SUV drivers are easily categorized into several camps. The worst offenders are young, professional women who require two tons of steel to cart their 98-pound frames (20 of which are comprised of silicon and collagen) to their next real estate closing. They weave from lane to lane, nattering incessantly into cell phones. Turn signals are optional equipment for these geniuses, and signs warning “LANE ENDS ½ MILE” are ignored. After all, the shoulder is always an option, right? These women exude so much moxie that some enterprising drug company should develop Amoxiecillin™ to quell the irrepressible urge to purchase smartly-tailored business suits and force children to play soccer.

Then there are elderly ladies for whom their husbands clearly purchased SUVs for safety reasons. Unfortunately, now no one else is safe. These women accelerate from zero to 15 in just under ten minutes and then white-knuckle their way into the passing lane. There they stay, driving 20 miles under the posted speed limit just in case the aforementioned volcano suddenly materializes in-between their assisted living complex in St. Paul and their cross-stitch club in Minneapolis, thus necessitating evasive action.

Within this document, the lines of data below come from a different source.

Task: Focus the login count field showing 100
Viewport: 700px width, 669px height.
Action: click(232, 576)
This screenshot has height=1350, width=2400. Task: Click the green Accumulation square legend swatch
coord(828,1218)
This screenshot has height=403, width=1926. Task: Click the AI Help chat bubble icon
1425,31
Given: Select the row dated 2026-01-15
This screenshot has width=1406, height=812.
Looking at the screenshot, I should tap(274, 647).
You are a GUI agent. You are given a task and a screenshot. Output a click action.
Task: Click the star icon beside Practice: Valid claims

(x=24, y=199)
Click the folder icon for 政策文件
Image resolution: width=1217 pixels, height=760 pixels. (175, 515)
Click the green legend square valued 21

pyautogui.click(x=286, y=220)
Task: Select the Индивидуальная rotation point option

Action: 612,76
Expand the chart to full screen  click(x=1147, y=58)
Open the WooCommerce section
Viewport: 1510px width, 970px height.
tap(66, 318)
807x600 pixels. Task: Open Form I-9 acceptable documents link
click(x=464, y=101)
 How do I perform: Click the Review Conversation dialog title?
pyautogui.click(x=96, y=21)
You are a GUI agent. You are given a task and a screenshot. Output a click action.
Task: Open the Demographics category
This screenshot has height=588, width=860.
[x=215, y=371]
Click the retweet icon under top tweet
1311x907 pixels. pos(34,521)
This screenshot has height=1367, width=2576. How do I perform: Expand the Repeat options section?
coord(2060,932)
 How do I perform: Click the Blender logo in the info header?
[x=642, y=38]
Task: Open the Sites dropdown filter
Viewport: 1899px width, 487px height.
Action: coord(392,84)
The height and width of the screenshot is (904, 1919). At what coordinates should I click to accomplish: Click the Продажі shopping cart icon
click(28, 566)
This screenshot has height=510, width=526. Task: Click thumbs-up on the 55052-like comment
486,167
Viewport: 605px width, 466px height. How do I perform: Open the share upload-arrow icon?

As if that weren’t enough, there’s a new breed of SUV owners becoming all too prevalent. These are the folks whose behemoths are “tricked out” with bling. Bling, for the uninitiated, means abundant chrome, hypnotic wheel accessories (“spinners”), stereos designed to keep everyone within a 50 mile radius apprised of the latest developments in gangsta’ rap, and windows tinted to the point of complete opacity. The latter is not for coolness’ sake, but for fear that other drivers might identify the idiot behind the wheel, who is often a 40-something businessman who uses his SUV as a middle-finger to “the man,” blissfully unaware that he is, in fact, “the man.”

Here’s a tip: When you can afford to invest in after-market accessories the value of which is roughly equivalent to the Gross National Product of many third-world nations, perhaps it’s time to bypass the diamond-studded windshield wipers and instead toss an extra light saber in the Toys for Tots bin.

The bling crowd is comprised of the same people who proudly display “Urinating Calvin” stickers on their SUVs, which was once a privilege reserved for monster truck drivers. “Urinating Calvin” stickers are a way for drivers loyal to a particular vehicle manufacturer to express their disdain for rival manufacturers without having to rely on pesky nouns and verbs. Bill Waterson, creator of Calvin and Hobbes, poured his heart and soul into his comic strip for a decade. He must be brimming with pride knowing that his creation is being used as the sole means of communication for Neanderthals who sign their SUV leases with a big, clumsy “X.”

It’s the height of irony that the United States possesses the best-engineered roads in the world yet a staggering number of people drive vehicles that could successfully navigate the Serengeti. When gas prices briefly surpassed three dollars per gallon, I foolishly hoped that the number of SUVs on the road might decline, or at least cause their owners to drive with some degree of sanity in order to conserve fuel. I couldn’t have been more wrong, and this stands to reason. An extra twenty bucks per week in gas is a pittance in a nation where earthquakes, tsunamis, hurricanes and a looming bird flu pandemic aren’t enough to make people see beyond their opaque windshields.